ITEM 1.  QUESTIONS AND ANSWERS

    The information set forth in the Offer to Purchase under "Questions and
Answers" is incorporated herein by reference.

ITEM 2.  SUBJECT COMPANY INFORMATION

    (a) The issuer is GetThere, Inc., a Delaware corporation, with its principal
executive offices located at 4045 Campbell Avenue, Menlo Park, California 94025,
telephone number (650) 752-1500.

    (b) The information set forth in the Introduction of the Offer to Purchase
is incorporated herein by reference.

    (c) The information set forth in Section 6 "Price Range of Shares; Dividends
on the Shares" of the Offer to Purchase is incorporated herein by reference.
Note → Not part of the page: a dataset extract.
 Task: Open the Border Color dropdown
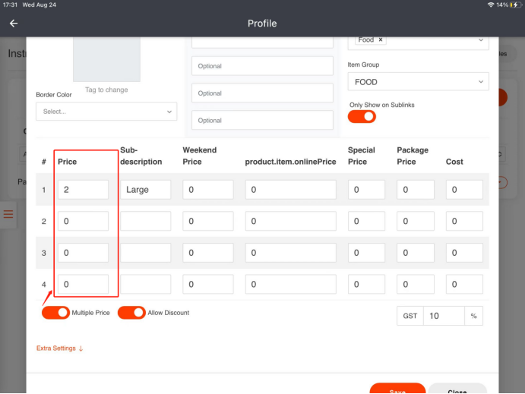106,112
ITEM 3.  IDENTITY AND BACKGROUND OF FILING PERSON

    (a), (b) and (c)(1), (c)(2) and (c)(5) The information set forth in the
Introduction, Section 9 "Certain Information Concerning Offeror and Parent," and
Annex I of the Offer to Purchase is incorporated herein by reference.

    (c)(3) To the best knowledge of Offeror or Parent, no person listed in Annex
I of the Offer to Purchase has, during the past 5 years, been convicted in a
criminal proceeding (excluding traffic violations or similar misdemeanors).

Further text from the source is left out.